This morning’s to-do list contained ‘set up podcast of university lectures’. It didn’t sound very difficult. A classmate uses a rather cool Olympus gadget to record each week’s talk, and I knew it should be easy enough to get these online. Of course, I also knew that ‘easy’ jobs always turn out to be way more complex than is reasonable. Except, not this time. In fact, it was worryingly easy.
- The original files were in WMA format, and I wanted MP3 to ensure maximum compatibility. Lame, the daddy of all MP3 encoders, just spat noise – possibly in disgust – so I used WinFF. It probably would have been possible to convert them straight to MP3, but I needed to edit first without losing quality so converted them to wave.
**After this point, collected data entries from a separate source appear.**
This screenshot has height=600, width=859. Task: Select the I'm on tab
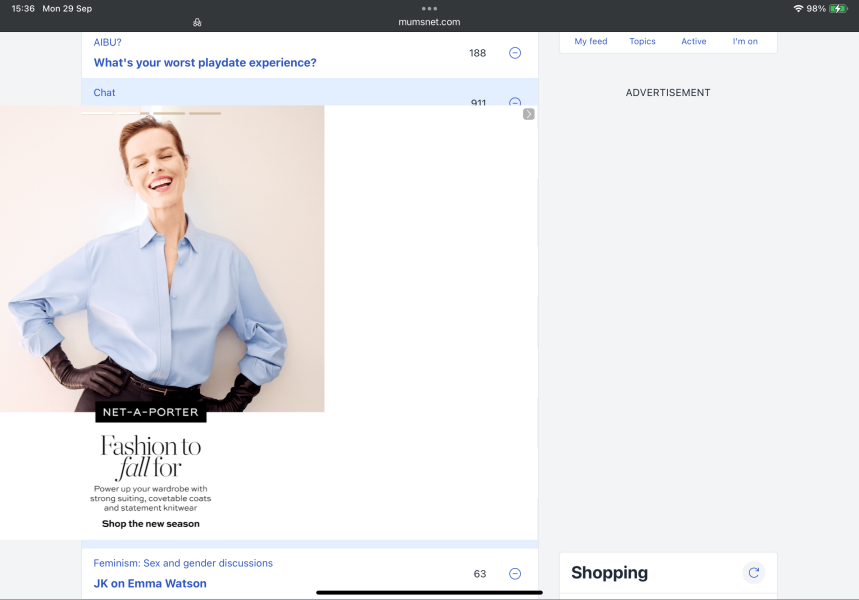(744, 41)
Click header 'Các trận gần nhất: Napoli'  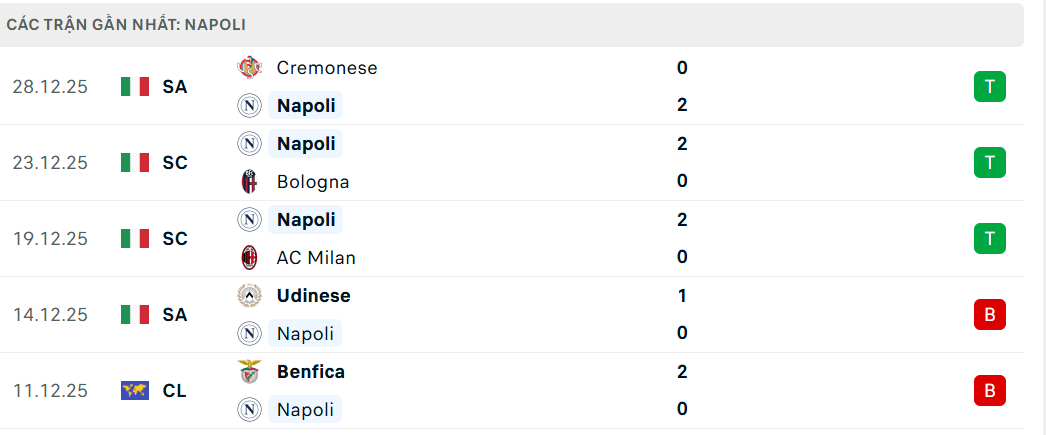pos(126,24)
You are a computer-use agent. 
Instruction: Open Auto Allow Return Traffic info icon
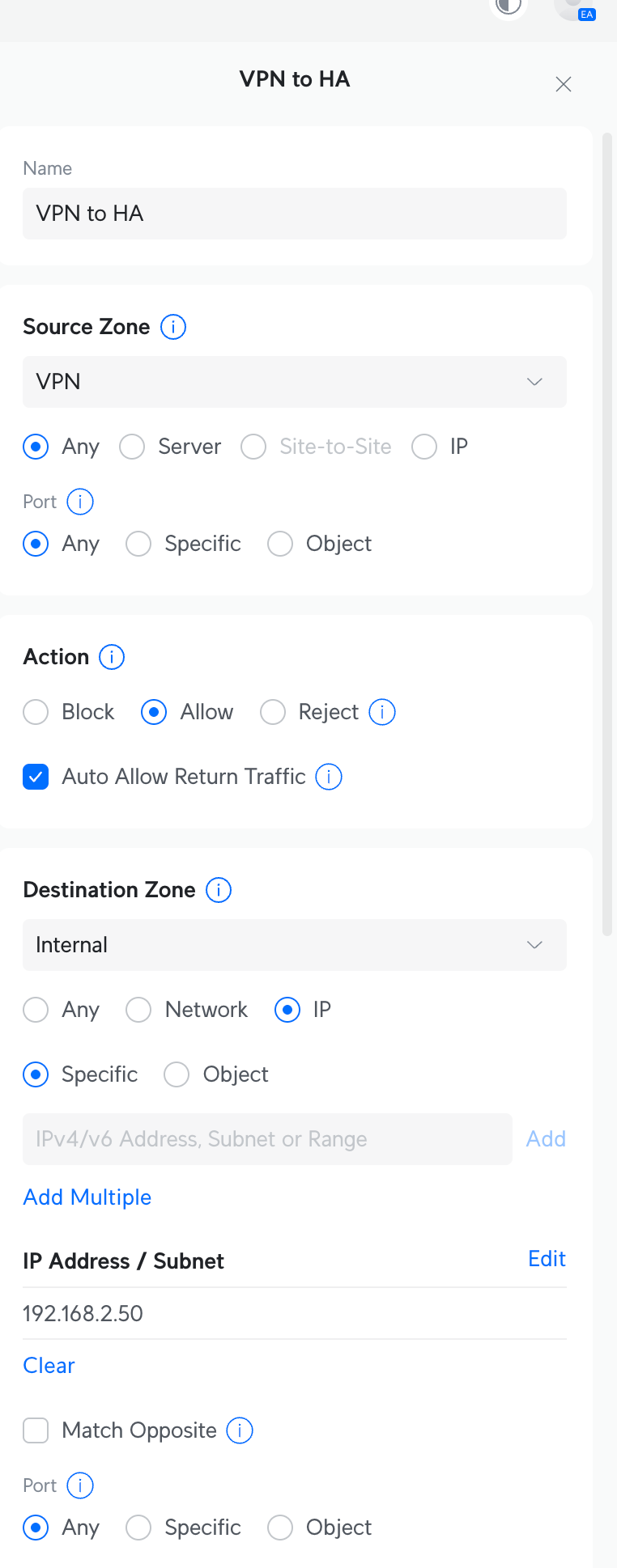click(329, 777)
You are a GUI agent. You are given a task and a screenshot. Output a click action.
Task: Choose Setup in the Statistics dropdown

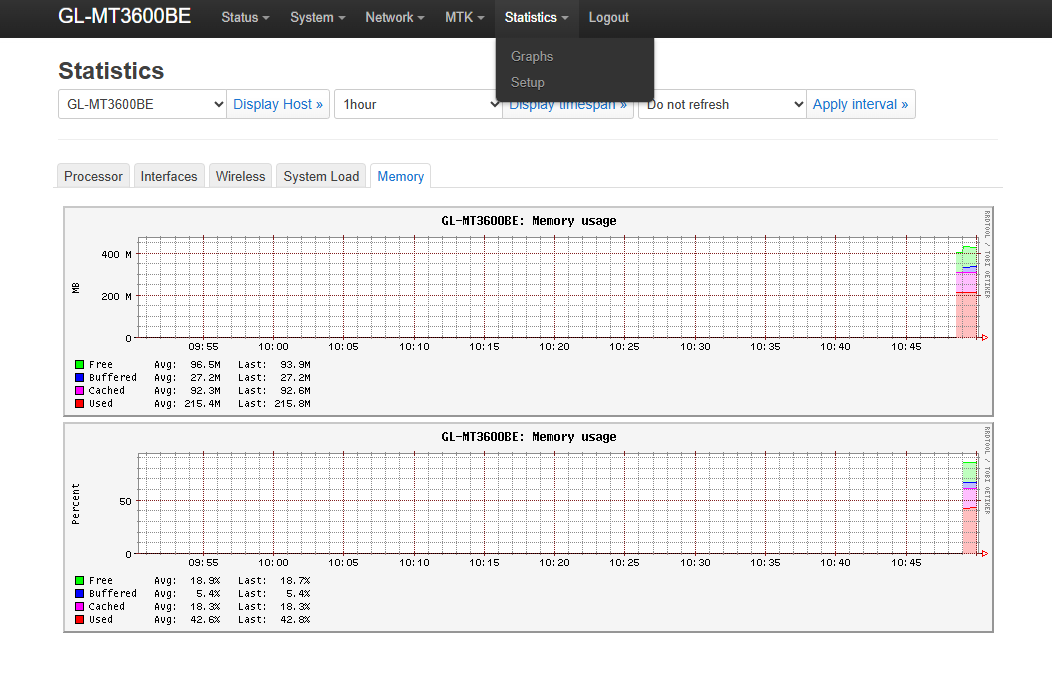527,82
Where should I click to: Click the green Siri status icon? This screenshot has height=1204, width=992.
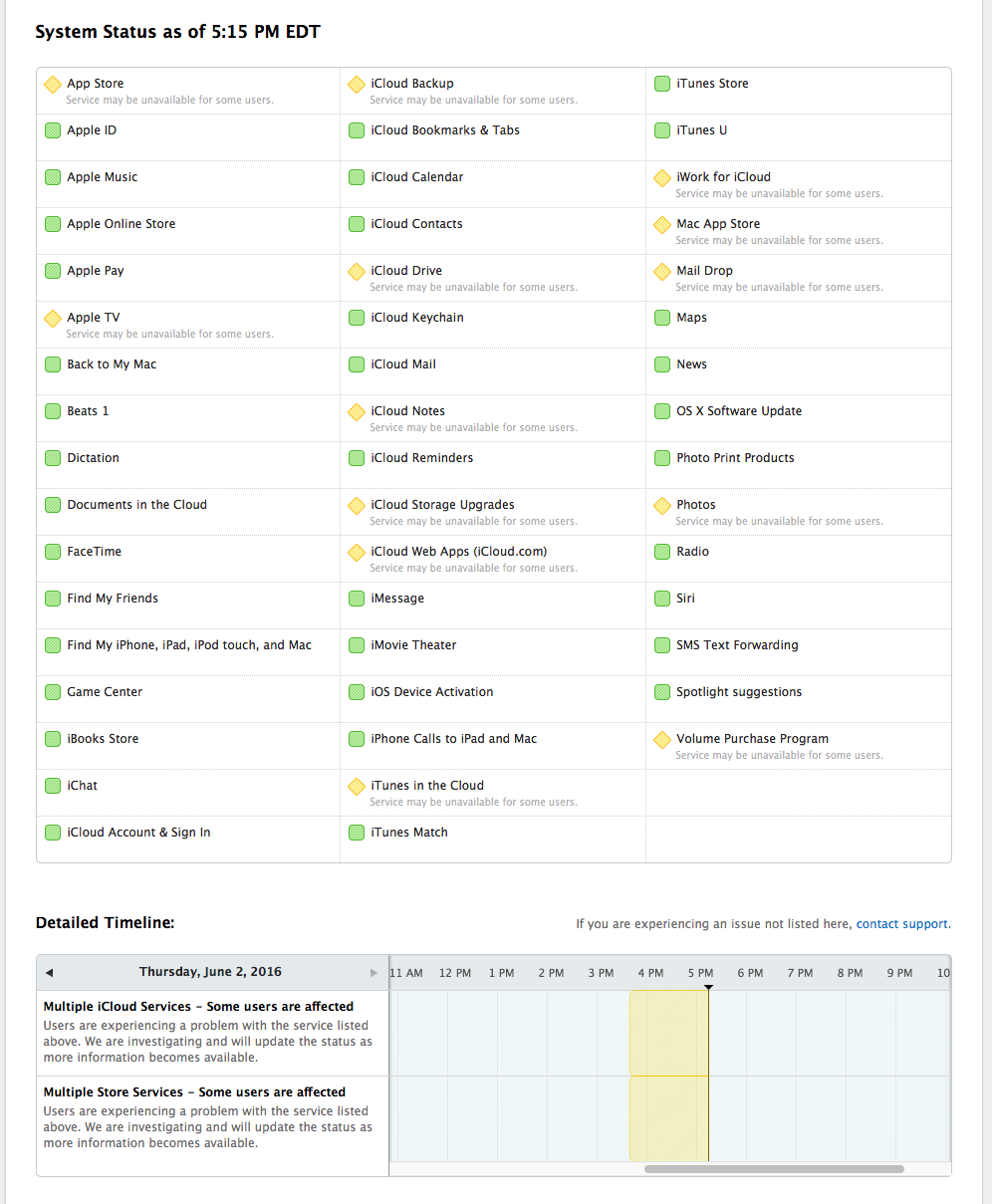(x=662, y=599)
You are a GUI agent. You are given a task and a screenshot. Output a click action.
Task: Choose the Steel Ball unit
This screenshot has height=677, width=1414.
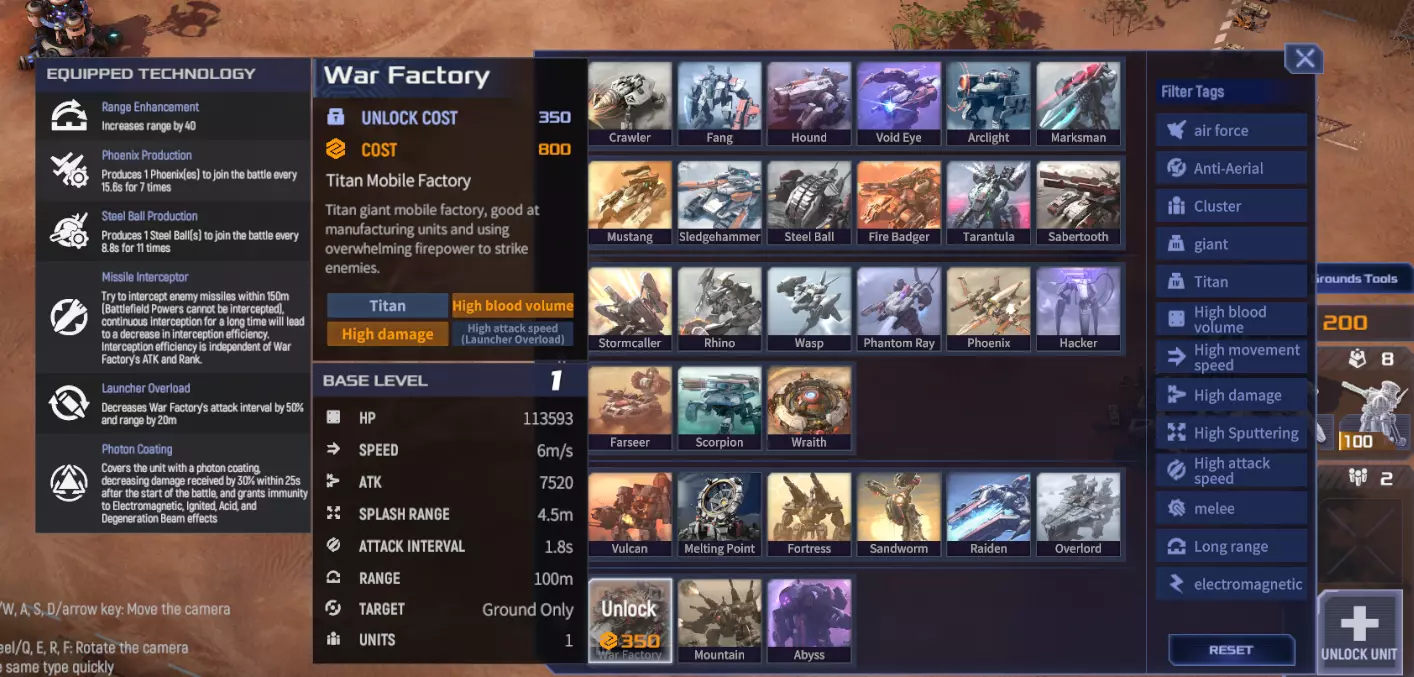[809, 204]
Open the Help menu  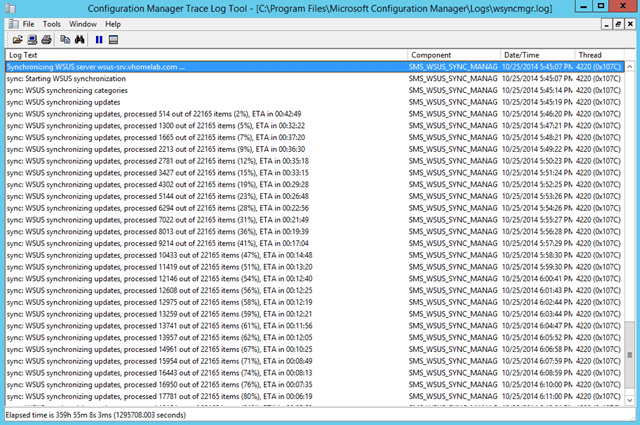pos(113,23)
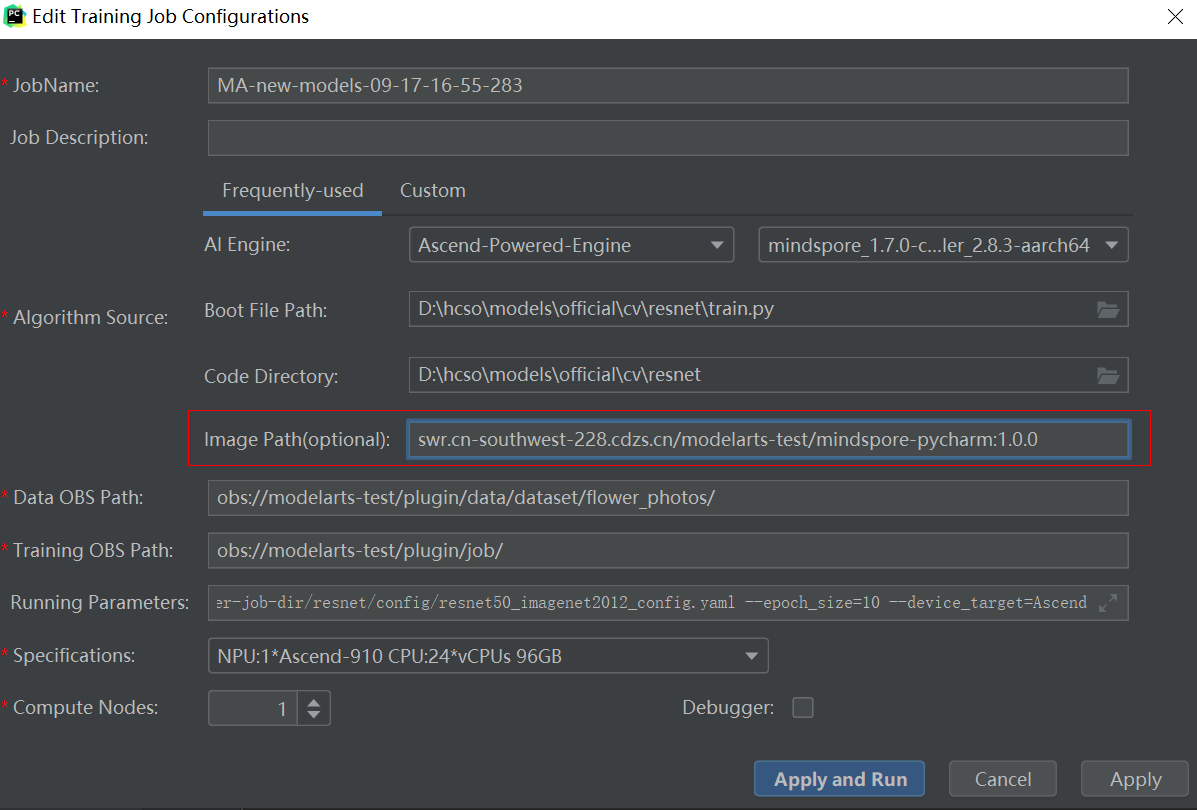1197x810 pixels.
Task: Browse for Boot File Path folder icon
Action: (1107, 310)
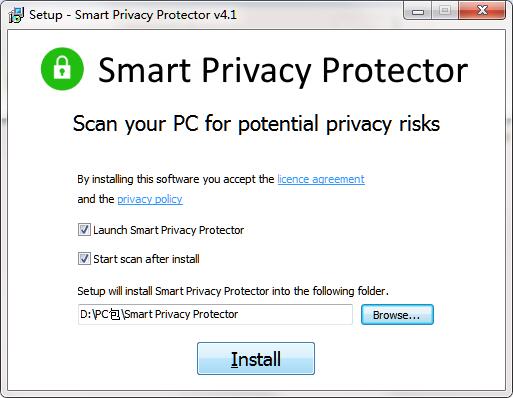Click the 'and the' text before privacy policy

point(96,199)
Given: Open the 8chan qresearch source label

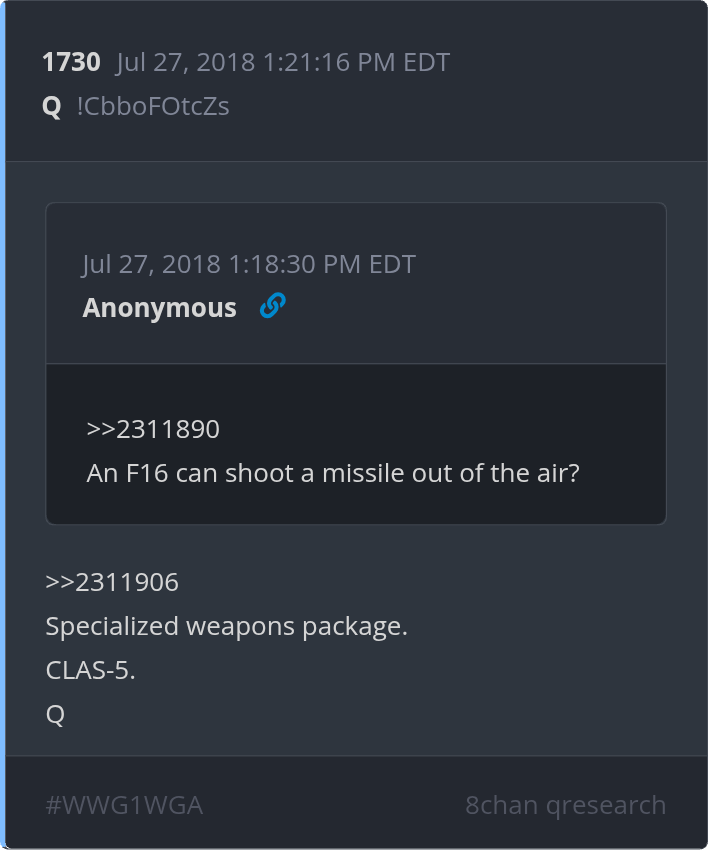Looking at the screenshot, I should pyautogui.click(x=565, y=805).

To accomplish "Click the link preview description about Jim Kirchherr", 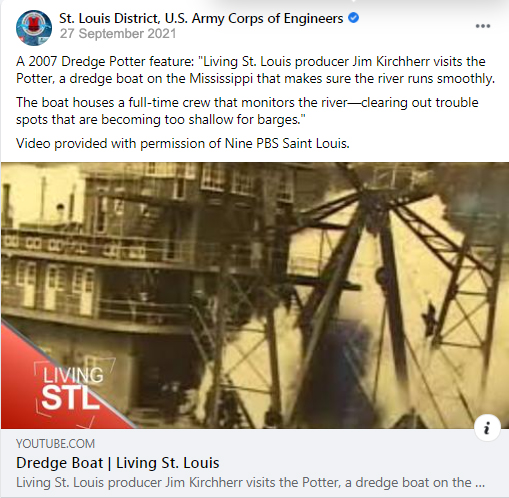I will pyautogui.click(x=250, y=482).
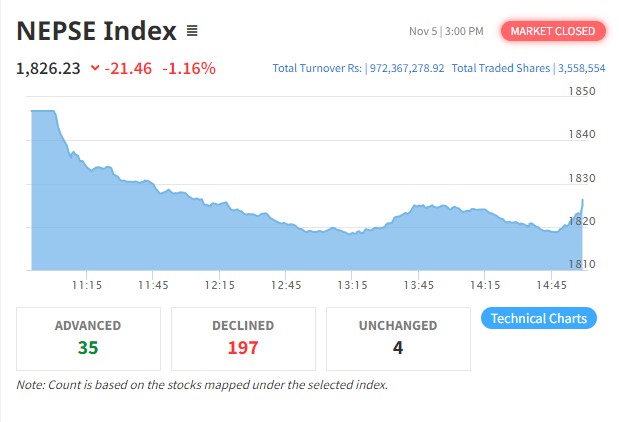The height and width of the screenshot is (422, 619).
Task: Click the MARKET CLOSED status badge
Action: 553,31

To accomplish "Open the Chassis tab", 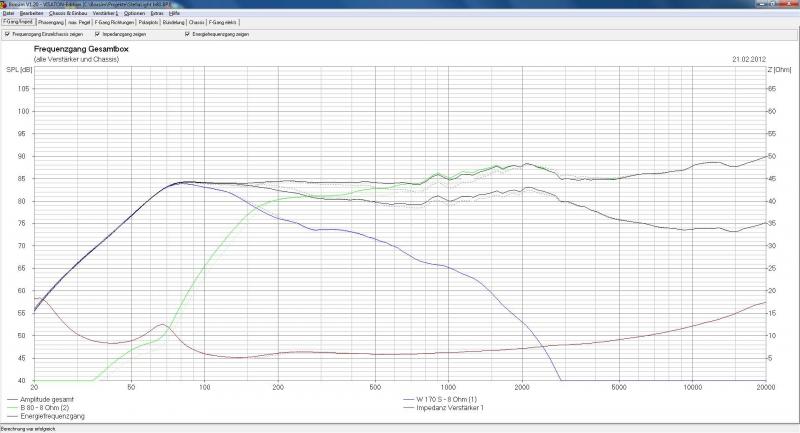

- Audacity handled the 600mb wave files without a problem, so I trimmed the lectures and stripped two 30min film excerpts, then re-saved as another wave.
- I like Lame, so I used its (undocumented) ‘voice’ preset to encode the wave files into roughly 56kbps MP3 files, which shrunk the 1gb .wav down to 30mb. That’s just silly. I couldn’t detect any quality difference, albeit only using computer speakers. Old stalwart Winamp handled appropriate ID3 tags.
- I knew little about setting up podcasts, but an easy solution presented itself when I remembered that WordPress can handle all the feed technicalities. I shoved a basic install onto an old domain name idling on a kind friend’s bandwidth-friendly server and created a post for each podcast, linking to the MP3 file in each. WordPress figures out from this that you’d like the file added as a media enclosure, and creates a podcatcher-compatible XML feed. In theory this was all I needed to do.
- Just to be sure, though, I dropped the feed into the I-can-do-anything-with-feeds FeedBurner, which cheerily provided browser interfaces etc., download numbers, etc.. I was able to subscribe in iTunes thirty seconds later – it worked first time!
It sounds more complicated than it was. The only problem was with the WMA conversion, but it took all of a minute’s googling to find WinFF. All the above is completely legal – rare, when working with video/audio encoding tools – and, apart from the web-hosting, free. I’ll have to watch the bandwidth – I reckon the 20 students in my class should be ok, but if the 60 full-timers find it I could be in trouble.